Black Dance Festival stretches bounds of expressiveness – Pittsburgh Tribune-Review

Friday, November 4, 2011

After a year of planning, the August Wilson Center unfurls its Black Dance Festival this weekend. It is the kind of the programming that could easily become a tradition.

“It was really difficult to choose the companies because there are so many out there,” says Greer Reed, who is artistic director of the center’s dance ensemble. “It was an amazing experience putting together a whole weekend celebrating dance rooted in the black experience.”

The August Wilson Center will present a two-part Black Dance Festival Friday through Sunday at its home in the Cultural District, Downtown.

Part I, Friday and Saturday afternoon, will feature Rennie Harris Puremovement, Dayton Contemporary Dance Company and the August Wilson Center Dance Ensemble.

Part II, Saturday evening and Sunday afternoon will feature Deeply Rooted Dance Theater, Ailey II and the August Wilson Center Dance Ensemble.

The roster of groups ranges from the iconic Alvin Ailey to Deeply Rooted Dance Theater, which will be making its Pittsburgh debut.

Ailey’s work will be “Revelations,” which the late choreographer created in 1960 and will be performed by the 12 dancers of Ailey II. It illuminates the history of the black experience in America, performed to blues and spirituals.

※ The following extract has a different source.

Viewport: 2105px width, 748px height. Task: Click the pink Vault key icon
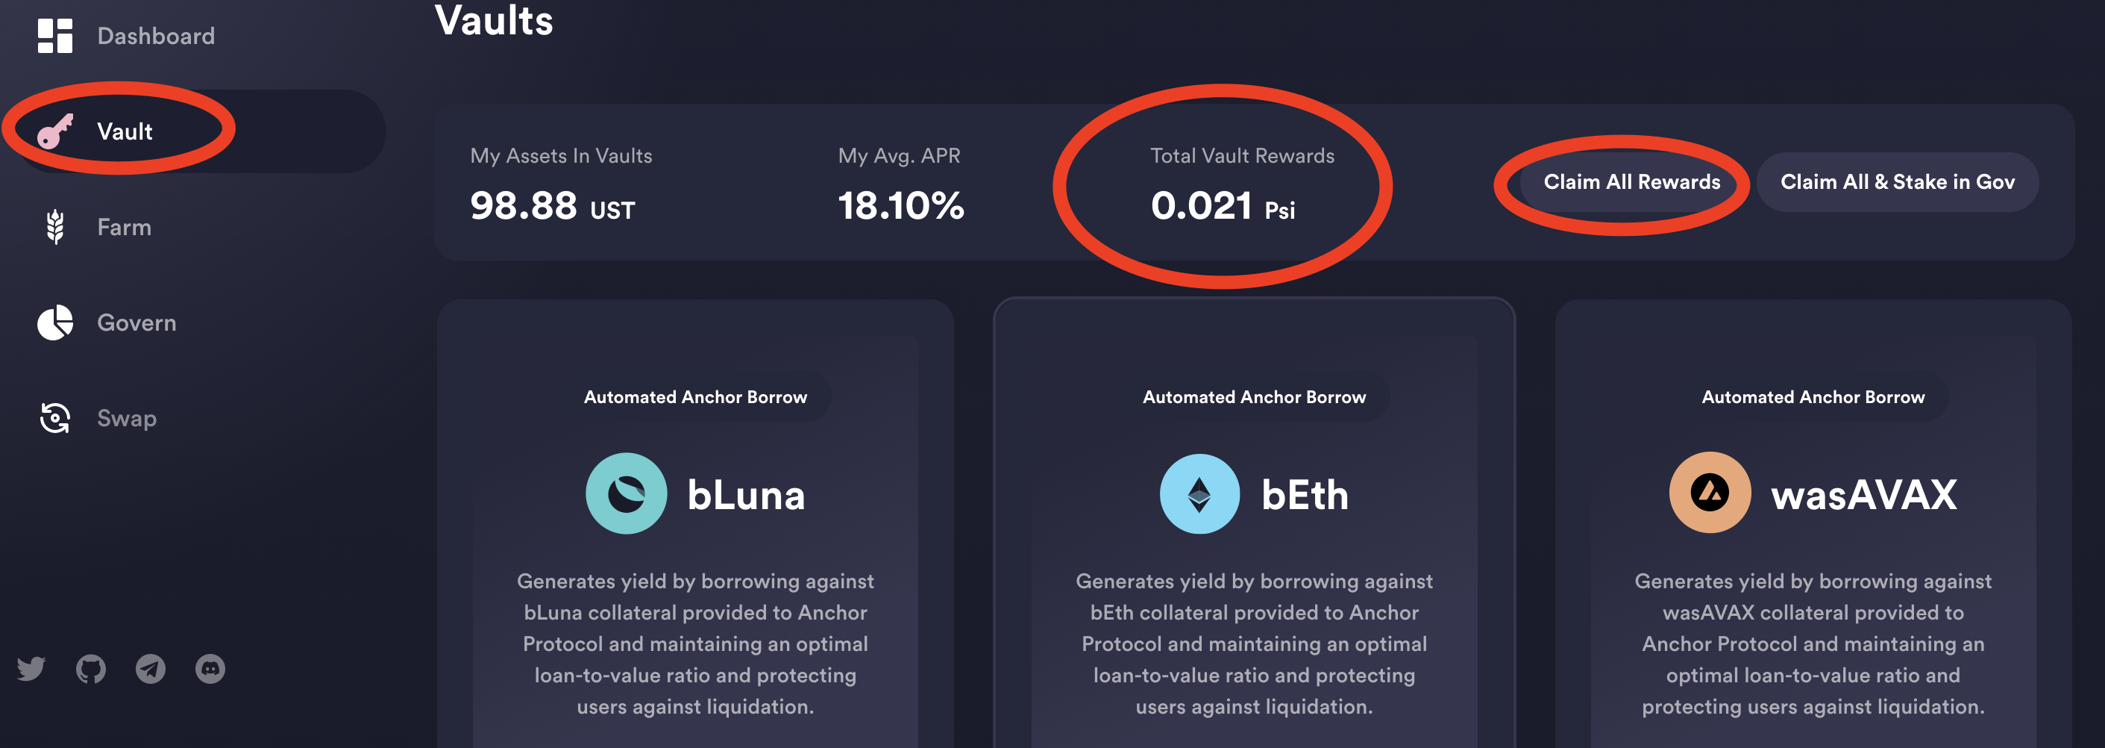click(x=55, y=131)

Reed says she’s proud to introduce Kevin Iega Jeff’s Deeply Rooted Dance Theater because it’s “a hidden gem kind of company.”

Jeff, 52, says he re-imagines dance through a lens of the African diaspora with dancers trained in classical, modern and ballet. “It’s a blending of different forms, definitely modern, using the vocabularies the company is trained to express. What becomes the script is the music and the feeling I want to express through music.”

His Chicago-based company will perform two works, including the duet “Wild is the Wind,” the title of a mid-’60s song and album by Nina Simone.

“I love the music. It was a point of inspiration when I was a younger man,” Jeff says. “I was awed by Nina Simone’s piano, so lush and her voice is so rich. It was spellbinding. I was in my early 20s and didn’t feel mature enough. I didn’t know at the time she was singing and playing the piano simultaneously. I assumed because of the intricacy of the piano that she was being accompanied.”

Jeff finally was ready to choreograph Simone’s music in 2009, as a part of his longer work “Touch.” “It’s about deeply impassioned love, but it doesn’t come without complications. This duet explores that in terms of my own feelings and my own personal experiences, not in a literal way but in a life-experiential way,” he says.

The variety of programming includes non-narrative dance, such as “Regality” by Darrell Grand Moultire, which the August Wilson Center Dance Ensemble will perform.

“It’s primarily for the joy of dance, the many dynamics of dance and the individual dancer,” Reed says. “But they’re so great when they come together as an ensemble.”